Task directions:
According to the blog post about the final chemotherapy treatment, on what day and date was that treatment received?

Quoted passage:

Saturday, February 03, 2007

The Beginning of the End

As if "the unexpected" hadn't already taken its toll enough, Thursday's pre-chemo appointment presented even more surprises. With my bloodwork done, I was met once again my one of the cancer centre nurses, who asked, yet again, if I could stay today to receive my final chemo treatment instead of coming in tomorrow. There was a possibility of another storm tomorrow and they had lots of chairs available today. An exact repeat of last week? I think so. But, yet, I was not surprised. I was becoming used to things happening exactly how I did NOT expect them to. After waiting all week for chemo, and wanting to see the end of it all more than ever, I now accepted the offer with open arms. If my cell counts are high enough, I will happily do my last treatment today.

Sure enough, my cell counts were now at a satisfactory level and the doctor gave the 'go ahead' for me to receive treatment a day early. Thursday, February 1st. The beginning of the end.

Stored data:
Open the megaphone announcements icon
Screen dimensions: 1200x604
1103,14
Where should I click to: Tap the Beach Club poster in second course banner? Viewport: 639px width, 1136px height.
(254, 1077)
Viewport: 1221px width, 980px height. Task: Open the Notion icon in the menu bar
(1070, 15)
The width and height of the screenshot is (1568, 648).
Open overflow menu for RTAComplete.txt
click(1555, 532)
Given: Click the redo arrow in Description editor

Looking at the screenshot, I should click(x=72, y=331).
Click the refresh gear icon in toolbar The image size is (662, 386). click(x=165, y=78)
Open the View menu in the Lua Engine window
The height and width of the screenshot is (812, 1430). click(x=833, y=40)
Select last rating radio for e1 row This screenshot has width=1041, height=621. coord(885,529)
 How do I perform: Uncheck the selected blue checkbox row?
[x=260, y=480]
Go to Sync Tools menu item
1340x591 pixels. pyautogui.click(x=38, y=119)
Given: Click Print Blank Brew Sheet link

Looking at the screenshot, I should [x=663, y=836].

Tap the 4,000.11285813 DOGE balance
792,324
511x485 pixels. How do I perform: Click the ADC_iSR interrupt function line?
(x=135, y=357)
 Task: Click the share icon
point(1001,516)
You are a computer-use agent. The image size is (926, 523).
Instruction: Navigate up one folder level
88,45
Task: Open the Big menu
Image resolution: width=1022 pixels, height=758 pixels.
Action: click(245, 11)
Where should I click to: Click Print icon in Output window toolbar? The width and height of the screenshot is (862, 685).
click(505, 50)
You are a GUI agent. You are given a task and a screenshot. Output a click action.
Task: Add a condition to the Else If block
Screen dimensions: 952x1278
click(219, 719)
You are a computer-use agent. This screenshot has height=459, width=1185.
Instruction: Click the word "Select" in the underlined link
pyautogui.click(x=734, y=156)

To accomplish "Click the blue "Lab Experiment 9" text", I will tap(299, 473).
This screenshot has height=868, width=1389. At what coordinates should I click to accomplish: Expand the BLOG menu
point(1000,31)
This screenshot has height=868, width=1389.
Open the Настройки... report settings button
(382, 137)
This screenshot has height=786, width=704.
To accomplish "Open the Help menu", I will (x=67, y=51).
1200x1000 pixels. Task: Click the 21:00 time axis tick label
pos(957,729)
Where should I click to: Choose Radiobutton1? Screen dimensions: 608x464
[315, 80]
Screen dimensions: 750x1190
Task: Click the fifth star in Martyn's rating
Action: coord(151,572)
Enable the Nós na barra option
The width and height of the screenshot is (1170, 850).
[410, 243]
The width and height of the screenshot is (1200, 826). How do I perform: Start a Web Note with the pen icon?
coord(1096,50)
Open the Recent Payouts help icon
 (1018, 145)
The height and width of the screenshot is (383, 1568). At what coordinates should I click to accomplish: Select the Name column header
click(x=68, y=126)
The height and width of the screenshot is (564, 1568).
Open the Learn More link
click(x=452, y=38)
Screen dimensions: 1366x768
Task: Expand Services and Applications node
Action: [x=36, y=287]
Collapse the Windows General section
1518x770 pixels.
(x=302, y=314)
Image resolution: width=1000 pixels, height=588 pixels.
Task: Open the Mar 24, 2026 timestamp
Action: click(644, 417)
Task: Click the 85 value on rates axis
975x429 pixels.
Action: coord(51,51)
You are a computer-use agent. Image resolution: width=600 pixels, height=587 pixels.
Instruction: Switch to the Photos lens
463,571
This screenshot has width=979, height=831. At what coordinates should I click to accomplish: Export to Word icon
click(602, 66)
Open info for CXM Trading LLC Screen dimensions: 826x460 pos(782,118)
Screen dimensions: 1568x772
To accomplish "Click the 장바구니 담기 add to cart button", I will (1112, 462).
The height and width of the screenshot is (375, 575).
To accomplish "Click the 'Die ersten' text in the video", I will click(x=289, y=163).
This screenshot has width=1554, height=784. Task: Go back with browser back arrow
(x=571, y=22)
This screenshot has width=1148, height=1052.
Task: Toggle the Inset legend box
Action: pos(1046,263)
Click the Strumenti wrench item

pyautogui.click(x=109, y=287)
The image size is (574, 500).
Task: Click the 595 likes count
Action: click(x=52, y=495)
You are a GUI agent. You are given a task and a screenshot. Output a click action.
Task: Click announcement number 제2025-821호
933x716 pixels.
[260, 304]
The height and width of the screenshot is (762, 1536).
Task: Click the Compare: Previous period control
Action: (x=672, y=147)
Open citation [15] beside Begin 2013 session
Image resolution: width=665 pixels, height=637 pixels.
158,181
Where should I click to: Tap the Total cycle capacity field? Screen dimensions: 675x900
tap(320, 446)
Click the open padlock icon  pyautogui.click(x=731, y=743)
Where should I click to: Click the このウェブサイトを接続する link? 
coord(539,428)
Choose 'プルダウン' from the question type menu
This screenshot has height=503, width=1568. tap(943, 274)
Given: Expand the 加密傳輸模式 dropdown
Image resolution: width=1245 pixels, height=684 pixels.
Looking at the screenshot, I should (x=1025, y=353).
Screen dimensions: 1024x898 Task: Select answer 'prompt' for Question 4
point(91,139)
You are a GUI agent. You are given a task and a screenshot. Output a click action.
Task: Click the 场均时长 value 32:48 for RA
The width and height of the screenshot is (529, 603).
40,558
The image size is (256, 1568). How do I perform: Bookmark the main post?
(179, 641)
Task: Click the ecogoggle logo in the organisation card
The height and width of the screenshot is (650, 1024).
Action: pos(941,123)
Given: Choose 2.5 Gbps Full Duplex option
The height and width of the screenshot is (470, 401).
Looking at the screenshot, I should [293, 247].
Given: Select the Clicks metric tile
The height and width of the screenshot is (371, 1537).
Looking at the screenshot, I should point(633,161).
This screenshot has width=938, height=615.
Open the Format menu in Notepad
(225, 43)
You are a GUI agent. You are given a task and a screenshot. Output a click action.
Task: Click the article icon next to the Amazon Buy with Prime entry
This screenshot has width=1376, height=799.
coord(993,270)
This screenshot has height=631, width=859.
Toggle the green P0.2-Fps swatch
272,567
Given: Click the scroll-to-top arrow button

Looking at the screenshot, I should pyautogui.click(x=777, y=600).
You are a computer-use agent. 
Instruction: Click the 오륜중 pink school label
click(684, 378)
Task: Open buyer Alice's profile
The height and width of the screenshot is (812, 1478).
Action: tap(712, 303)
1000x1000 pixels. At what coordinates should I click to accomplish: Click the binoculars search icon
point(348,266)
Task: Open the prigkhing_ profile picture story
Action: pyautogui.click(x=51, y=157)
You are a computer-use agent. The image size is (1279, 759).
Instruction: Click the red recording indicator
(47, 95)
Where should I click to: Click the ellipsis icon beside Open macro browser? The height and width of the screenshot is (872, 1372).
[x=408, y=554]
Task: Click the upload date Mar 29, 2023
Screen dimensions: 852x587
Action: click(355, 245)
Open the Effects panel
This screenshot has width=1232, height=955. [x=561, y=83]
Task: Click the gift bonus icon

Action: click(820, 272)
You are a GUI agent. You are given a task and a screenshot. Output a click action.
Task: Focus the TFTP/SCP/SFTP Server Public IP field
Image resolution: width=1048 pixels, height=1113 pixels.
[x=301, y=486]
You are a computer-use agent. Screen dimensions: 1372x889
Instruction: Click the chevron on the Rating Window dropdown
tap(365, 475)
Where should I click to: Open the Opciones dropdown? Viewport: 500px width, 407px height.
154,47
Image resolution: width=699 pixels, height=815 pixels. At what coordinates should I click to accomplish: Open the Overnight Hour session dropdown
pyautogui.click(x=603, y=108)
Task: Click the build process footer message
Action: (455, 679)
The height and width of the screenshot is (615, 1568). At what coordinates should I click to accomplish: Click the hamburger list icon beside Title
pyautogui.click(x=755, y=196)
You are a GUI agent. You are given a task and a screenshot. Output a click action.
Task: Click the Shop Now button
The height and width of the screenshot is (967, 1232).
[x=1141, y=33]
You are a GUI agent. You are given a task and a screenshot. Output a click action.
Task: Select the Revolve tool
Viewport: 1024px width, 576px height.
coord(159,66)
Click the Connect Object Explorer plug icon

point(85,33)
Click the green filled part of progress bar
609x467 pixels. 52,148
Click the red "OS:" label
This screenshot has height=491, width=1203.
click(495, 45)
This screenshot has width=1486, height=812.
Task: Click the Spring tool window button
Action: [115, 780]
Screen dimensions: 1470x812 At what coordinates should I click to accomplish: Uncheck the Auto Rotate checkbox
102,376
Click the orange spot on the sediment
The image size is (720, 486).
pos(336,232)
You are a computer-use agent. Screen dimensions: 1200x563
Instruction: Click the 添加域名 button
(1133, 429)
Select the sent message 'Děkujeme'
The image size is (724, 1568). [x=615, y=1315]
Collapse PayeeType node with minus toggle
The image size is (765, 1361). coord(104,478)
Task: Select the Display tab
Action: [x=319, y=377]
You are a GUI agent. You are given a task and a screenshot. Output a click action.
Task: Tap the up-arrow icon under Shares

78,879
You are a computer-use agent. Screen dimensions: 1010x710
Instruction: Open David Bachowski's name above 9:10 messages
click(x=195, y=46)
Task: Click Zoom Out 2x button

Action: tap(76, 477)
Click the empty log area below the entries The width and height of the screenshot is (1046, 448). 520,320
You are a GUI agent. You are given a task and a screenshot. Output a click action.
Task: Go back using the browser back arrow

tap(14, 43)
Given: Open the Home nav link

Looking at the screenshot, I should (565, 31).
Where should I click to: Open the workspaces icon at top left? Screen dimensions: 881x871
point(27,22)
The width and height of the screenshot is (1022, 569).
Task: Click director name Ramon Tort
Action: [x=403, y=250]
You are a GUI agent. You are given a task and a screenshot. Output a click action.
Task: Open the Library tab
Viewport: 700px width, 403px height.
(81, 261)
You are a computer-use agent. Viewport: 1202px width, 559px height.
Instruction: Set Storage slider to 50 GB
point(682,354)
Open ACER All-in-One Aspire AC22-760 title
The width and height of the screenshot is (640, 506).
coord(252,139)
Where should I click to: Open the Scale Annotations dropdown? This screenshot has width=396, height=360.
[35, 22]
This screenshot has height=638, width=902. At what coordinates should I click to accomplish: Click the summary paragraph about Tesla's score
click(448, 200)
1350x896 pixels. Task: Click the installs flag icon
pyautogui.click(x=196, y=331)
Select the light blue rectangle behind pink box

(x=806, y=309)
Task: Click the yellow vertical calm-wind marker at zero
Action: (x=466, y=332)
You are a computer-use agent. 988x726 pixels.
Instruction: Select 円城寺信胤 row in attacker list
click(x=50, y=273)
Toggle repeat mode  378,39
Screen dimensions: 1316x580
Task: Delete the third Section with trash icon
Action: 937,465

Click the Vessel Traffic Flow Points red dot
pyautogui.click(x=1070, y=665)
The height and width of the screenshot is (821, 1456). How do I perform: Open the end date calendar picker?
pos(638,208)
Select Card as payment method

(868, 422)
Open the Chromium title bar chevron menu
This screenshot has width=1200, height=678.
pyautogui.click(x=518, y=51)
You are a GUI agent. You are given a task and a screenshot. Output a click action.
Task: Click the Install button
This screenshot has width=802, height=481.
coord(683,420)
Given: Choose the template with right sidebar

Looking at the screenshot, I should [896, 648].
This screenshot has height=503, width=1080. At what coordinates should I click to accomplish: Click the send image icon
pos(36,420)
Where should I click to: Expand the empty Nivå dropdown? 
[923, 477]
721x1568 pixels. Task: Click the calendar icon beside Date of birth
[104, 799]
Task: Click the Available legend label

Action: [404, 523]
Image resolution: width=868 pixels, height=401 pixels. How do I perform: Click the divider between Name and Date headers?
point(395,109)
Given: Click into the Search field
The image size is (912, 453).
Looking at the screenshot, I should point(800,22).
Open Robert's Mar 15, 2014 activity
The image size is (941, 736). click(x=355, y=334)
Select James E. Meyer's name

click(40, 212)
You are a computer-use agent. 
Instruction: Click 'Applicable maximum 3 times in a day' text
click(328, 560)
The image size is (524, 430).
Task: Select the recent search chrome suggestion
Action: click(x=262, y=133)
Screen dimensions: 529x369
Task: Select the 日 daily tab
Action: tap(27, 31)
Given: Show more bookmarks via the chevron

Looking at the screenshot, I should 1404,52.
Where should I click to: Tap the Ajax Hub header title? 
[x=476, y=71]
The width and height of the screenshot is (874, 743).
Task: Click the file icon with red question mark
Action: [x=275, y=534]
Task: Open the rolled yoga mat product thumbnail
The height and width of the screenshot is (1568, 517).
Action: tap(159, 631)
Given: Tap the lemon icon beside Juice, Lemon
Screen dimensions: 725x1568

Exercise answer:
Thursday, February 1st.